Go through the records below line by line, counting those that contain the word "page"; answer with the count only.

SUPPLIED MATERIAL –
+--

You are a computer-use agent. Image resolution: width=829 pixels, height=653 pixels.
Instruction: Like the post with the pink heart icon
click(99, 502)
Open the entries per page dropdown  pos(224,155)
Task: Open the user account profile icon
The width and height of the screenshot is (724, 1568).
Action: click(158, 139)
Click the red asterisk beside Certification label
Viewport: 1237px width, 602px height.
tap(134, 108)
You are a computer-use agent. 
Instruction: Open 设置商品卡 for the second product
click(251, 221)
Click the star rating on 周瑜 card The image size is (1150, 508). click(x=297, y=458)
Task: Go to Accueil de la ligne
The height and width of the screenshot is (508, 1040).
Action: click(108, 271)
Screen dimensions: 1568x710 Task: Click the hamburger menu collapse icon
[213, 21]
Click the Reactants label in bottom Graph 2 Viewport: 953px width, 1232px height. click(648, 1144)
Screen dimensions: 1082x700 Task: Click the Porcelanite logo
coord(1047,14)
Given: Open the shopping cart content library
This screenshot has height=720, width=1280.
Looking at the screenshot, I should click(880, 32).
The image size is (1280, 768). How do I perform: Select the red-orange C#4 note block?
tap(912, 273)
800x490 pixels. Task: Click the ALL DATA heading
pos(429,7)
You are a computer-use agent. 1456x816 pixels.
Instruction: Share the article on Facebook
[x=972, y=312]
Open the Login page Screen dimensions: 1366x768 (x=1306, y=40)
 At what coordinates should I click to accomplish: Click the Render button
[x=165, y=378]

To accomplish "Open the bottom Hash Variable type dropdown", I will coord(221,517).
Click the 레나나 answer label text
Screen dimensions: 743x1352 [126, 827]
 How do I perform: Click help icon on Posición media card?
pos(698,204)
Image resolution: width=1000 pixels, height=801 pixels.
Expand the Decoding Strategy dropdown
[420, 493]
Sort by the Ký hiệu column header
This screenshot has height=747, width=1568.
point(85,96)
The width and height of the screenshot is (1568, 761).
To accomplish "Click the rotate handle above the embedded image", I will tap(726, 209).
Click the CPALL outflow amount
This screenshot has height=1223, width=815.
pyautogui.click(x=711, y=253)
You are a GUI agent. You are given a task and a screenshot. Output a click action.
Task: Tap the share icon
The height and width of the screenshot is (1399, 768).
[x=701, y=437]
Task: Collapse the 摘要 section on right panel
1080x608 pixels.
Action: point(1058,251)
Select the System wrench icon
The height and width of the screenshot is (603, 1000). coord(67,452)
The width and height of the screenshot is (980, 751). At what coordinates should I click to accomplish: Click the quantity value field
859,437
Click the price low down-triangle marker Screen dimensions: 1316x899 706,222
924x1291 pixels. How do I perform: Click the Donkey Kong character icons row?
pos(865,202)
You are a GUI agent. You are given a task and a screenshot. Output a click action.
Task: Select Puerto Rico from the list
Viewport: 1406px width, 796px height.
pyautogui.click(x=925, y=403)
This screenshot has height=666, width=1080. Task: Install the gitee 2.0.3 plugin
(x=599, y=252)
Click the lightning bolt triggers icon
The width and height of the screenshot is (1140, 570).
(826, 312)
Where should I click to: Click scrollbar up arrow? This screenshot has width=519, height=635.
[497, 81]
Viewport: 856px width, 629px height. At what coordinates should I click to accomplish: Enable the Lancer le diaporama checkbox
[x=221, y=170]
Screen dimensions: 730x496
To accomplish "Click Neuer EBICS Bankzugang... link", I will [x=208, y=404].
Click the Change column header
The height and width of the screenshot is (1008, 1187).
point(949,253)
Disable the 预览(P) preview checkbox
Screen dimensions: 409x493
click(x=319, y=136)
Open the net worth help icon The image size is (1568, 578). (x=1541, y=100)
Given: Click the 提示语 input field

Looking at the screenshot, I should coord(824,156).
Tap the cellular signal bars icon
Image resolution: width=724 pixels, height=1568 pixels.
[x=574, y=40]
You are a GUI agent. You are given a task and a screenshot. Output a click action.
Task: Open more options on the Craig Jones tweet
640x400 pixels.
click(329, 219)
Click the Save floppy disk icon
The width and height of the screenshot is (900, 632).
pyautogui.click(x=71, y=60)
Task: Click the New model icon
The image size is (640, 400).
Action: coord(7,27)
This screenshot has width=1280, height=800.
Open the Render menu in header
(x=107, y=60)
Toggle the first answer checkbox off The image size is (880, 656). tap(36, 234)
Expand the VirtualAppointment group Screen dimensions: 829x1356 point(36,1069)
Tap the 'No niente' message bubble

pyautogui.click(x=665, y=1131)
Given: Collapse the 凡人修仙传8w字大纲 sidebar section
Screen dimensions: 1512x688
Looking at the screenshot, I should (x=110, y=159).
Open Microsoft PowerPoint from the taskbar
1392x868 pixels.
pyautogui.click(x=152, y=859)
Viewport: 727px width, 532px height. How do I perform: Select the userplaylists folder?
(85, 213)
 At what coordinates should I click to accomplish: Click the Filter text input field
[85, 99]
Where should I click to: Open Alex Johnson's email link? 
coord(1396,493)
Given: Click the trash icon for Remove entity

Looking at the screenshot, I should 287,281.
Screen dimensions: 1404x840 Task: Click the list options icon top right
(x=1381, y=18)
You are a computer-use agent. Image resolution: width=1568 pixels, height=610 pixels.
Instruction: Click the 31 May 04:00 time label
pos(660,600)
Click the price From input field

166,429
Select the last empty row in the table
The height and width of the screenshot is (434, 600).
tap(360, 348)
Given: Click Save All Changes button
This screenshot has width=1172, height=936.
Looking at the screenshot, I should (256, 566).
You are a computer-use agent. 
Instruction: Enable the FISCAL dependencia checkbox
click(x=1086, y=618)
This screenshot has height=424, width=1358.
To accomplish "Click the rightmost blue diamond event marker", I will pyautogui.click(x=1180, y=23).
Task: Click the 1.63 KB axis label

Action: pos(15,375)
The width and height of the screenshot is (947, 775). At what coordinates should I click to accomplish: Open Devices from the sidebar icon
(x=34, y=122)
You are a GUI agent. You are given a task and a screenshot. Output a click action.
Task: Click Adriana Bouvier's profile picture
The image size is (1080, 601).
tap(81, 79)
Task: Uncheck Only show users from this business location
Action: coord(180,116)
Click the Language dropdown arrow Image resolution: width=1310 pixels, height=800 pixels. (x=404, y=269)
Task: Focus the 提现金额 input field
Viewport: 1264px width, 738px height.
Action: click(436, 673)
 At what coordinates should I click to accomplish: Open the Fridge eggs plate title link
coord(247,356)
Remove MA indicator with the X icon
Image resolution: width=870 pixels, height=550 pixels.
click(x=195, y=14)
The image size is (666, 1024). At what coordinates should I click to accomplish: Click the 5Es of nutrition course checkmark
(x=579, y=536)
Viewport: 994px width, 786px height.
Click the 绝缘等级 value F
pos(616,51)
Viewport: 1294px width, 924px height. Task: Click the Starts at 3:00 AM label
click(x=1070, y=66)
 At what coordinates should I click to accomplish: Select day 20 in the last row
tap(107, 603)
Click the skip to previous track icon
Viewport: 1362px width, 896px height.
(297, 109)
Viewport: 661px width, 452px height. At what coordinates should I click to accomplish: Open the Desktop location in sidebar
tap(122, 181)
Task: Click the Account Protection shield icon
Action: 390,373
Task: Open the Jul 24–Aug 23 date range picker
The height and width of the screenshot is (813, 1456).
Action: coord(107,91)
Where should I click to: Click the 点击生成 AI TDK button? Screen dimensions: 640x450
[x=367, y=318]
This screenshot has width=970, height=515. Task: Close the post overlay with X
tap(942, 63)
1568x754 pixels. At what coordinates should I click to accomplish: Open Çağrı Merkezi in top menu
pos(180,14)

+--

WRITTEN RESPONSE – 2